One of iOS’s most limiting aspects is its icon-driven interface. iOS’s default interface, the homescreen, it simply a grid of equally sized icons, and while these icons are pretty, they all look pretty much the same. Worse, they are dumb: they can’t do anything cleverer than pin a badge to themselves to convey information.
Compare that to the way Android or Windows Phone handles the homescreen. In Android, you can pin intelligent widgets along with apps to the homescreen; in Windows Phone, the tiles operate not just as app icons, but as smart widgets that can convey to the user changes that are happening within the app, even when it’s not as open.
iOS users have been clammoring for Apple to figure out a way to make the iOS homescreen smarter for quite a long time, and this concept video describes one possible interpretation, which mixes up the iOS homescreen with Android’s widgets and Windows Phone’s Live Tiles.
The video is by Max Rudberg, who explains:
In this concept, an app icon can be resized from 1×1 to 2×2 or 4×2. The increased size can house widget like functionality and provide easy access to core features of that particular app. For example, you could expand the Settings icon into a widget with a brightness slider, and quick toggles for WiFi, Bluetooth, Personal Hotspot and Do Not Disturb.

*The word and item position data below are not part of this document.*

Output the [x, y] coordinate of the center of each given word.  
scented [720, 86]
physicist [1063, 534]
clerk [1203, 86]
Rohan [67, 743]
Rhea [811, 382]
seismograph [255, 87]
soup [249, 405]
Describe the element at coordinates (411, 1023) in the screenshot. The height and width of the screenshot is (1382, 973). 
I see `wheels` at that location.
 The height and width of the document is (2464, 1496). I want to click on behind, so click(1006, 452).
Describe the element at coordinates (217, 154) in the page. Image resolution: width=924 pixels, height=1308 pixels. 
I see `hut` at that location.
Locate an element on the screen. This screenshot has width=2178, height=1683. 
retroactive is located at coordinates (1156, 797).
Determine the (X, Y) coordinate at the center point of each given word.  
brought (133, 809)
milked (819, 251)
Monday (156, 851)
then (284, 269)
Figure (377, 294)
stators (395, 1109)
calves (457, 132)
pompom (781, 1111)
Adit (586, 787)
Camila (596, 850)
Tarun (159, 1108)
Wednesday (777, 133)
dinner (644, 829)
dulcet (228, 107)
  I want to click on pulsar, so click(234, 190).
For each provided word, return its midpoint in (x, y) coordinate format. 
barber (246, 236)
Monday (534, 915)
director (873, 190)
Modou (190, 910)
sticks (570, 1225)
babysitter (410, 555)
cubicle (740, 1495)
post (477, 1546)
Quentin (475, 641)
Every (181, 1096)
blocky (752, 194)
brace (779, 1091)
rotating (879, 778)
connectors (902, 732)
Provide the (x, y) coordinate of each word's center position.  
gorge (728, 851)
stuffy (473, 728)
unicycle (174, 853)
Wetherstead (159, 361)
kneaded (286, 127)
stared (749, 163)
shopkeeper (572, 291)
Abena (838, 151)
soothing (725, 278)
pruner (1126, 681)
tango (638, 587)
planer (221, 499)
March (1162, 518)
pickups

It’s a nice concept, but the thing that sticks out to me seeing it all in action is that Apple would never implement widgets like this. It’s just too messy; it introduces the chaos of an OS X desktop to the meticulous geometric order of iOS, in which everything is sandboxes and every single line means something.
Apple will likely eventually cave and introduce widgets in some capacity to iOS, but when they do, I imagine they will do so with a Dashboard-like implementation, in which widgets exist not on the homescreen but within their own little sandbox. What do you think?